Exercise brief: Output the lines of the records from the one containing "Click the add section icon" through the last, both ends included. Leave pictures out.

Supplied information:
[Start of section]

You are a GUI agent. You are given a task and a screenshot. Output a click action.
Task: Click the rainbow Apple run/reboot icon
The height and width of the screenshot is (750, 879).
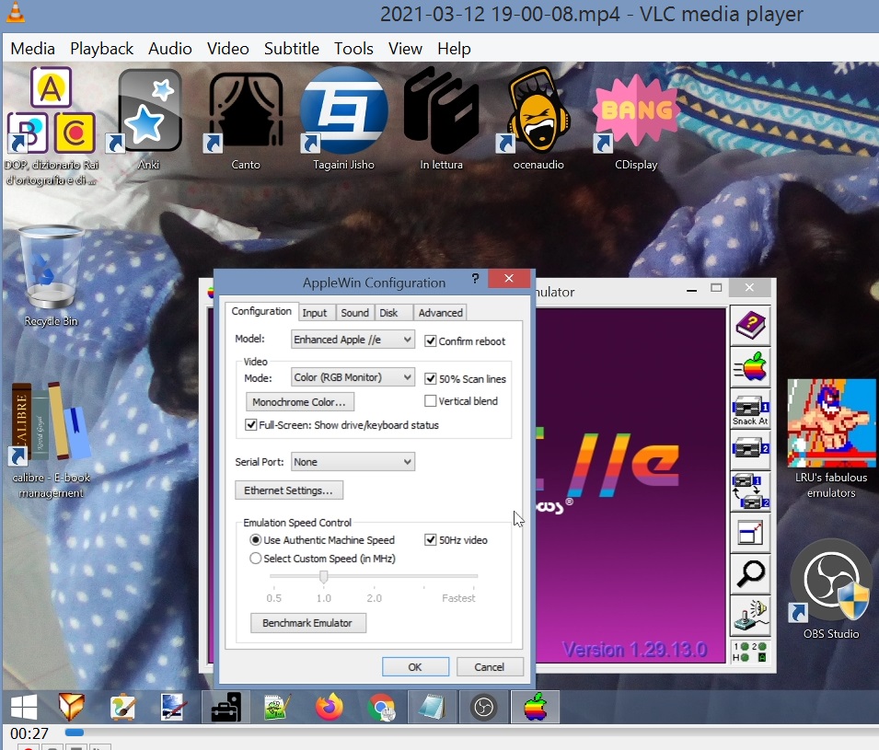750,367
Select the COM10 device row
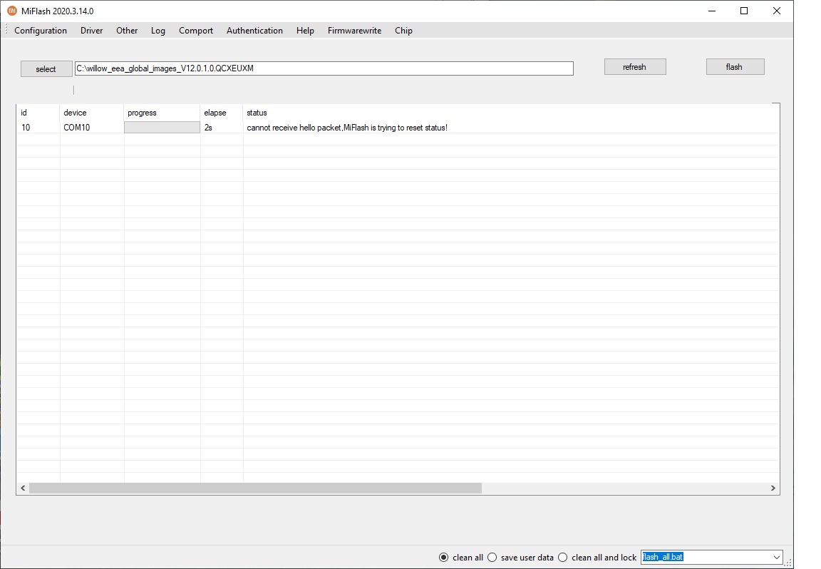The image size is (821, 569). (76, 128)
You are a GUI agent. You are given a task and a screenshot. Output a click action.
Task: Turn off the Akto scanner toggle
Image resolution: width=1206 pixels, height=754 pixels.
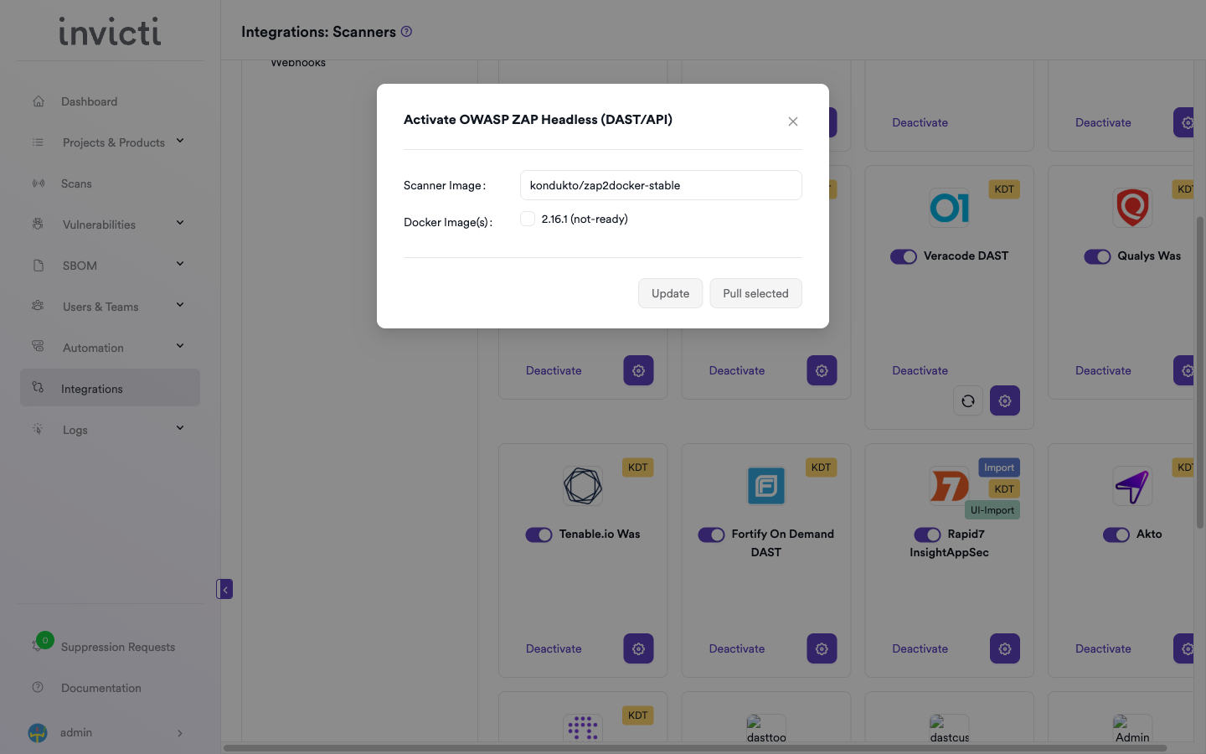point(1116,535)
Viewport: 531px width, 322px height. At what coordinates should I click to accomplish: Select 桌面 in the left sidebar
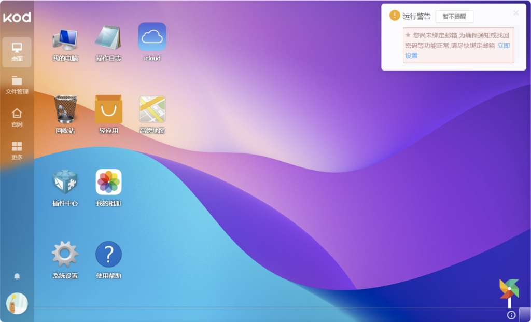(17, 52)
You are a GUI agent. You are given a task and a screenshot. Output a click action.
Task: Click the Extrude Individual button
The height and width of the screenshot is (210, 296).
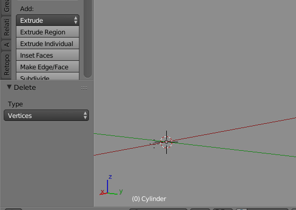[48, 43]
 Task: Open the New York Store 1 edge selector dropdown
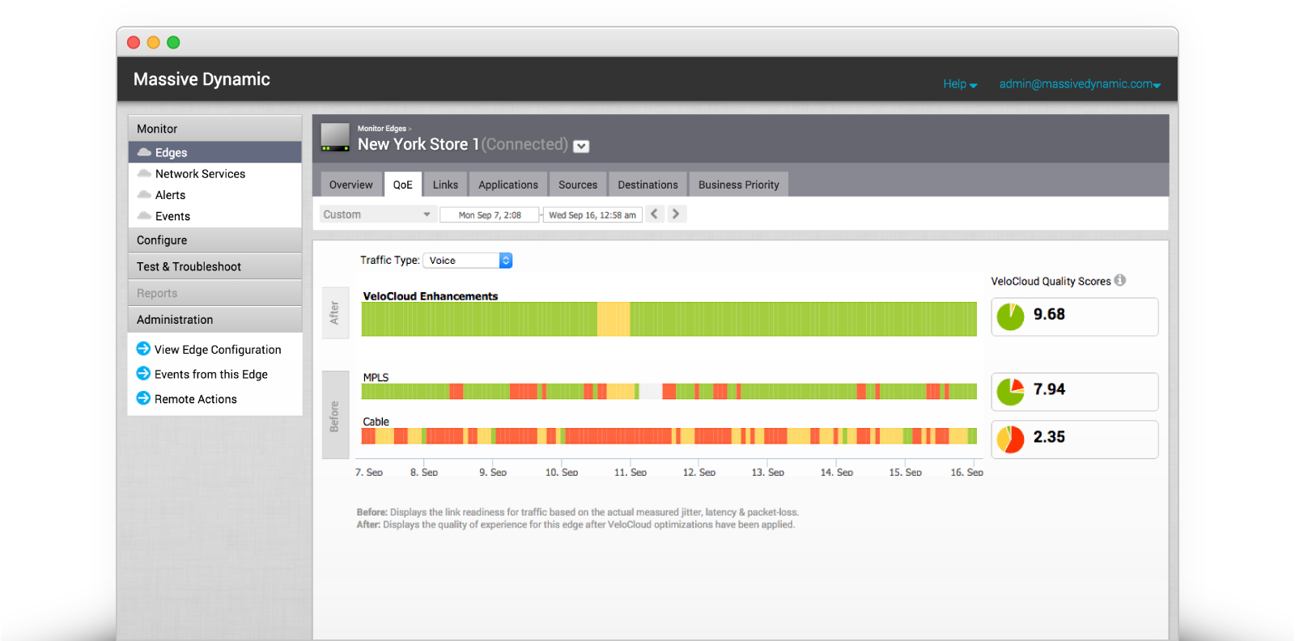(581, 146)
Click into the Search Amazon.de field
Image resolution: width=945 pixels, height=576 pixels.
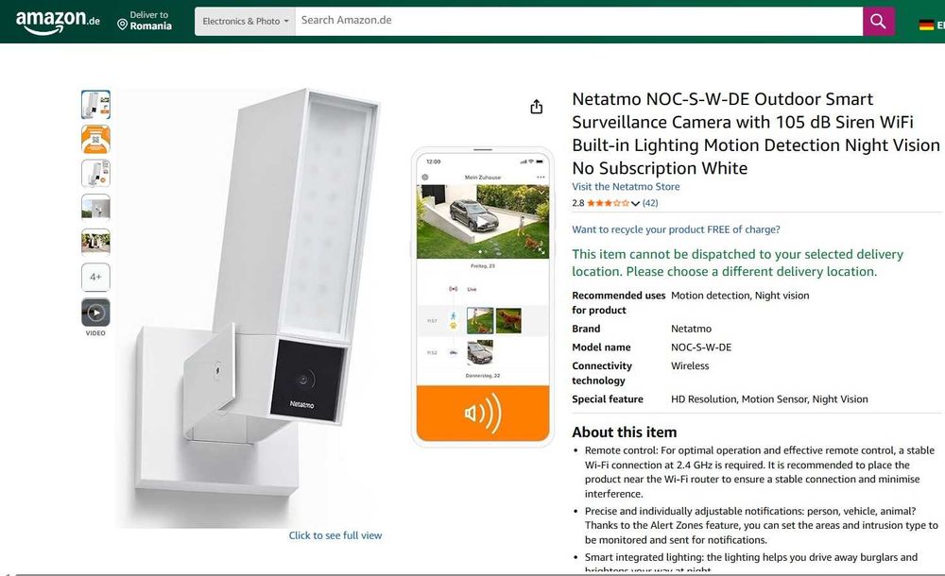pyautogui.click(x=578, y=21)
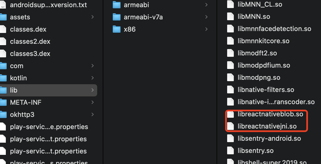Select libmodpdfium.so in the list
This screenshot has height=164, width=321.
264,65
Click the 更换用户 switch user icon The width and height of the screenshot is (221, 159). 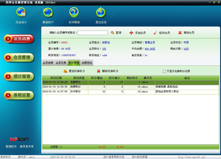[x=48, y=12]
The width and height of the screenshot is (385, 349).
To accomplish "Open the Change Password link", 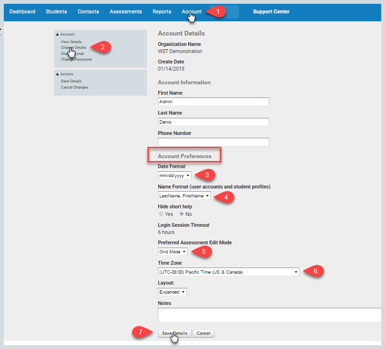I will point(76,59).
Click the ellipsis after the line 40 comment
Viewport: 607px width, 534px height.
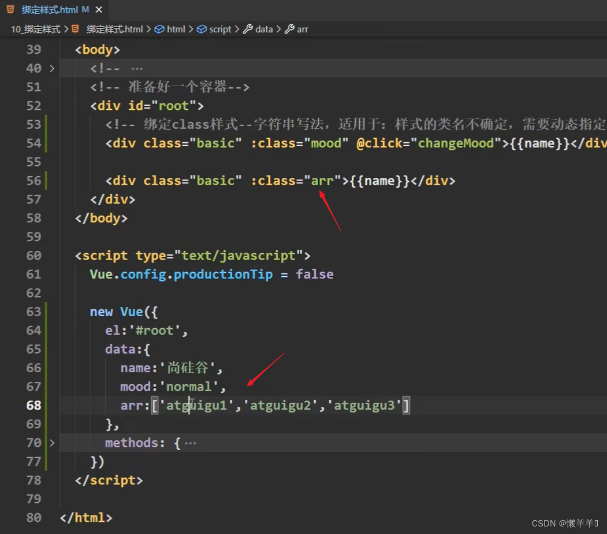[137, 69]

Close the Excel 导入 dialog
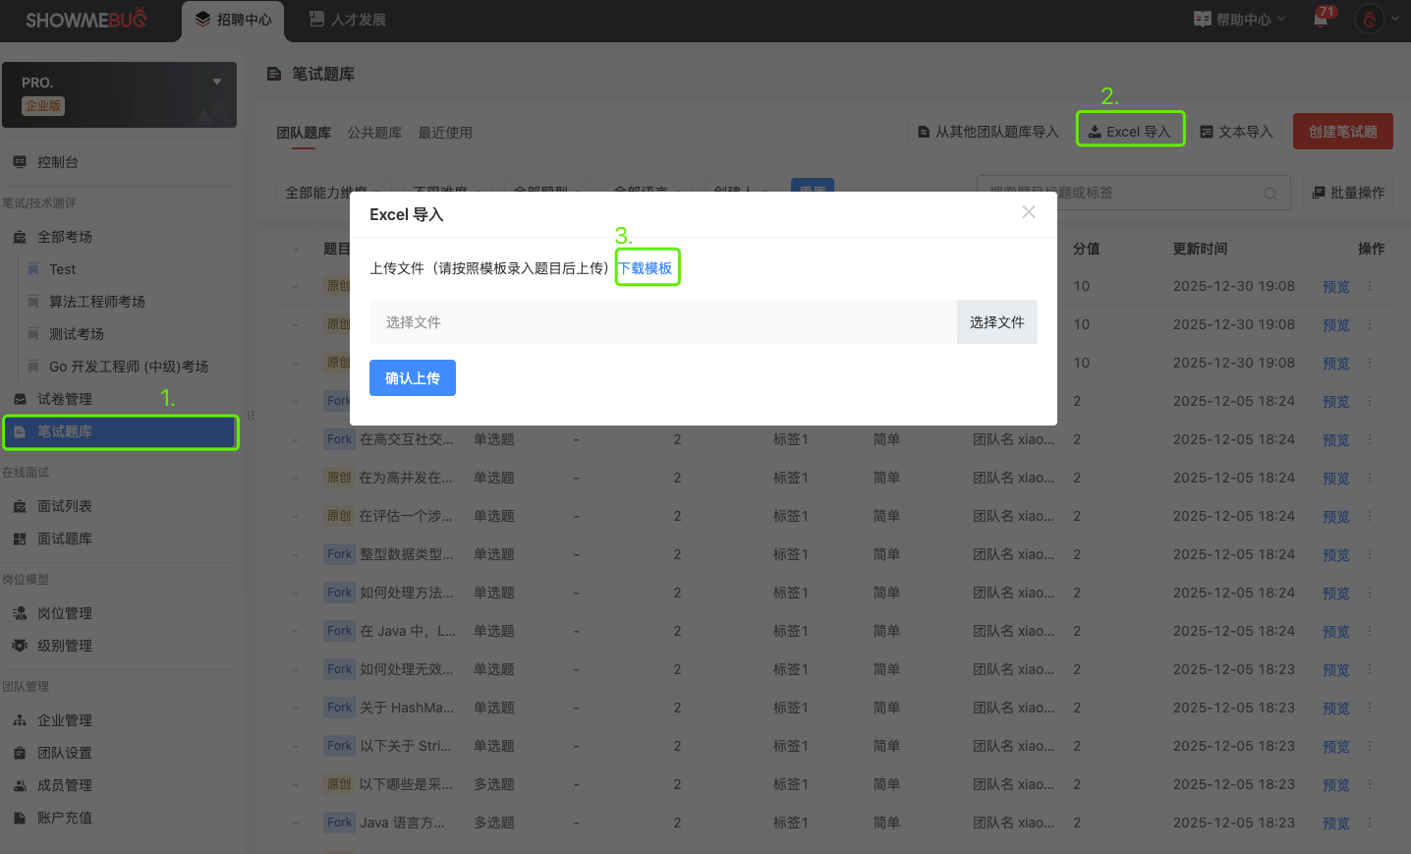(x=1029, y=212)
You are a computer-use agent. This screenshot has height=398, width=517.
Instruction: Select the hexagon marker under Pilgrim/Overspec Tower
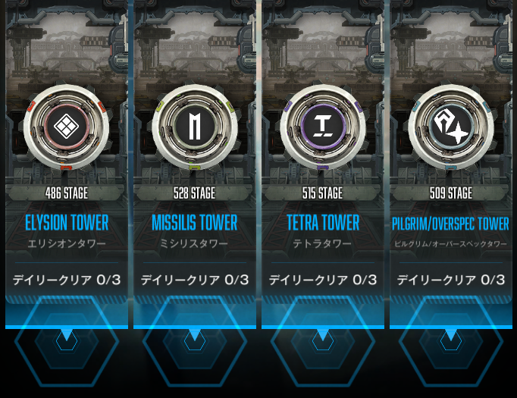coord(451,341)
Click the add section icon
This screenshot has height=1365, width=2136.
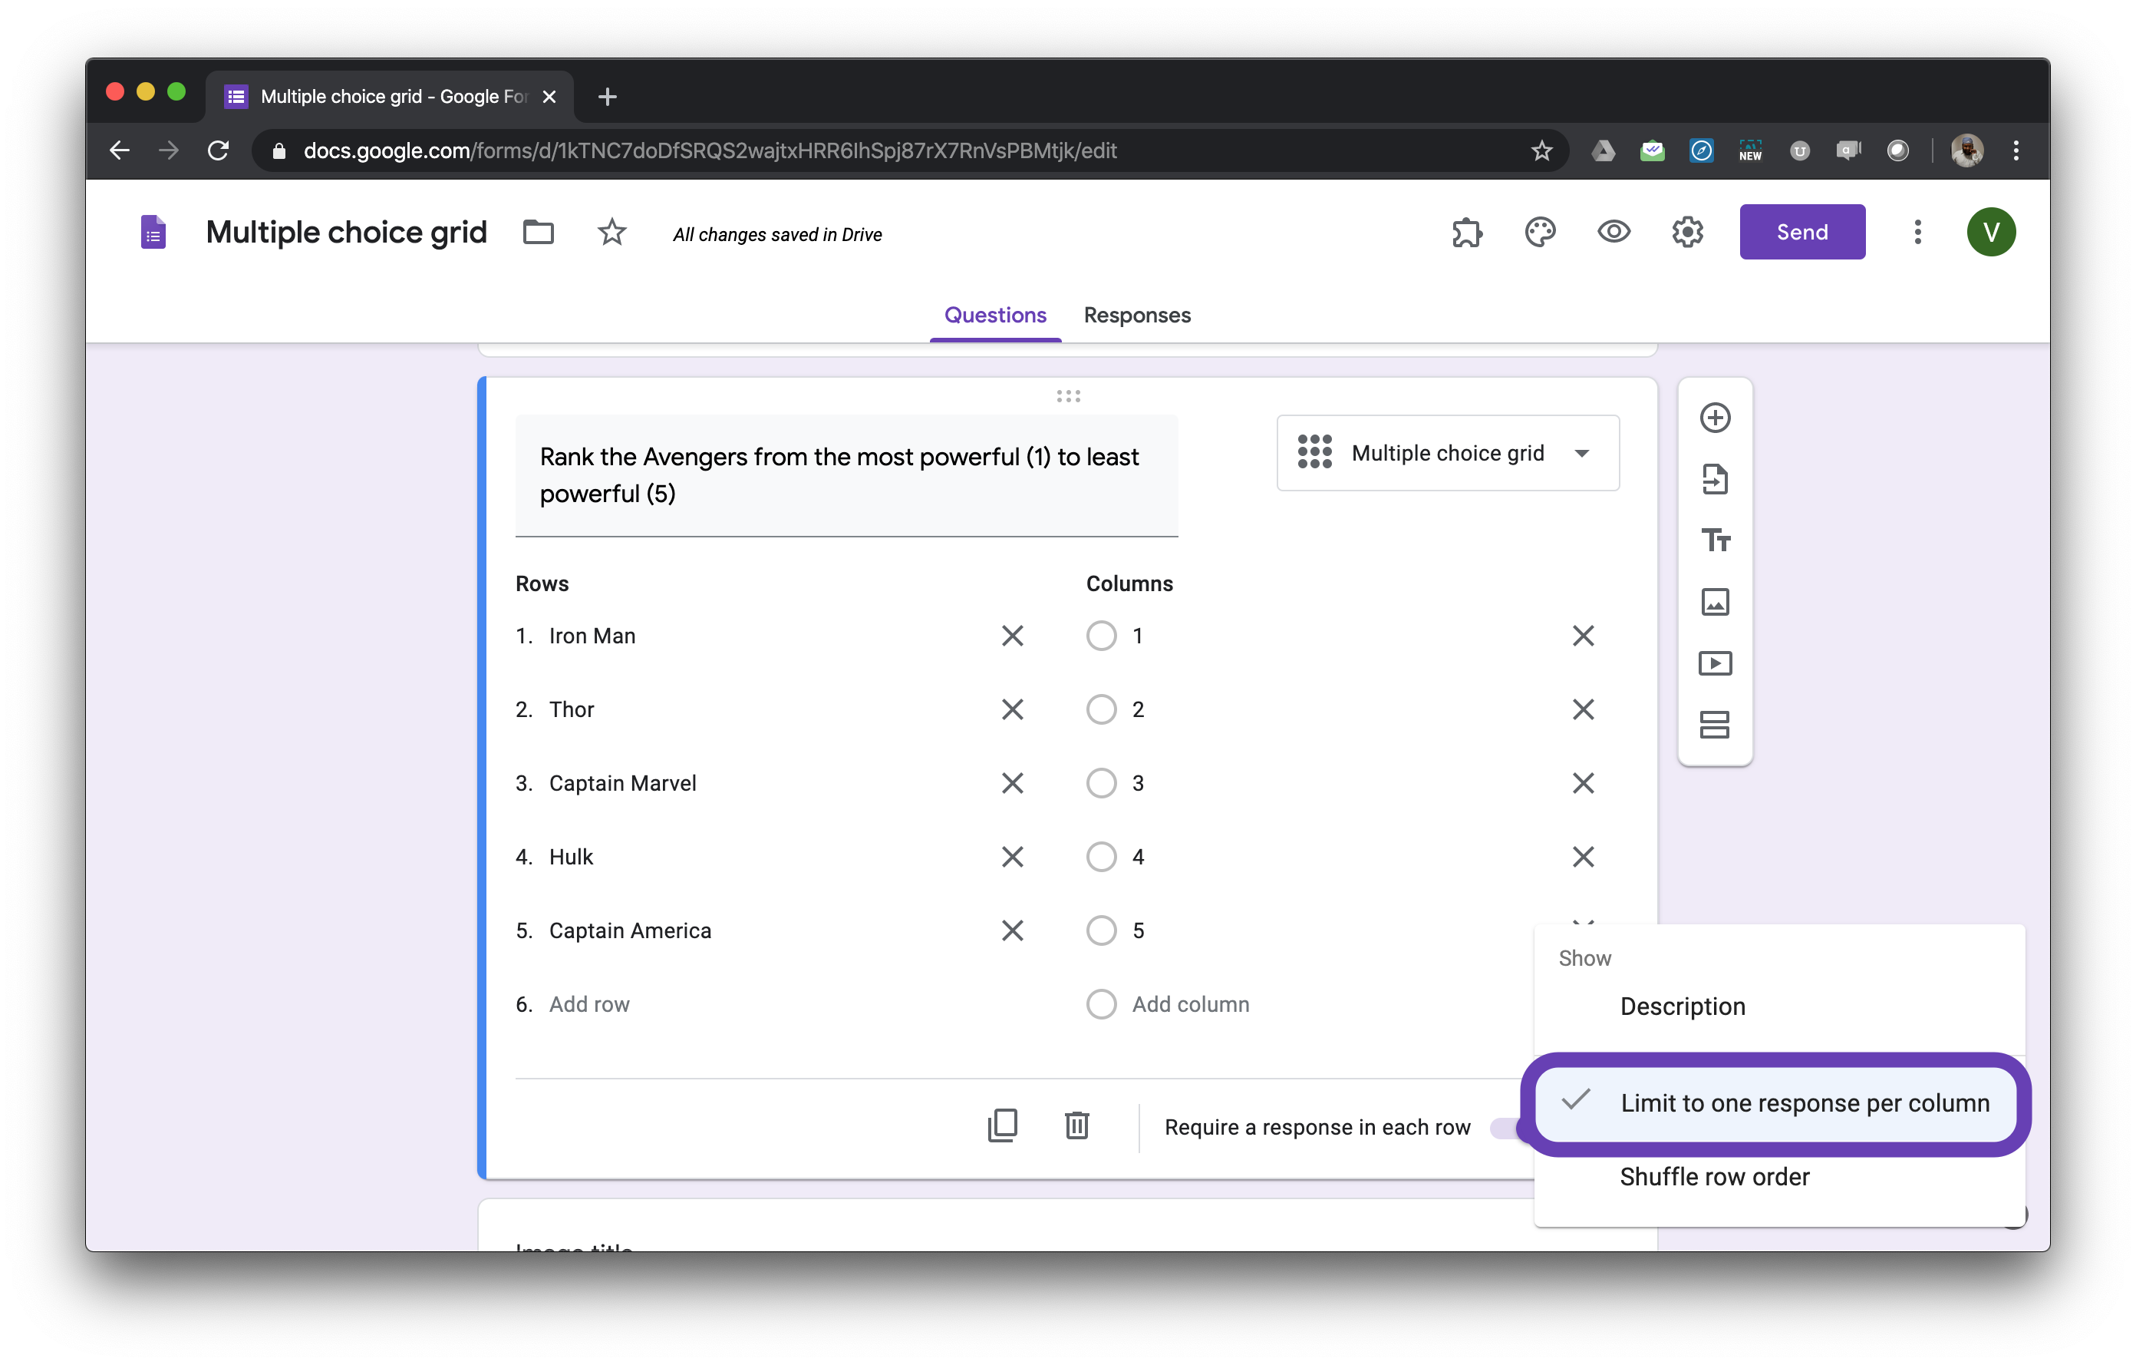tap(1716, 723)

[End of section]

Output:
Click the add section icon
This screenshot has height=1365, width=2136.
tap(1716, 723)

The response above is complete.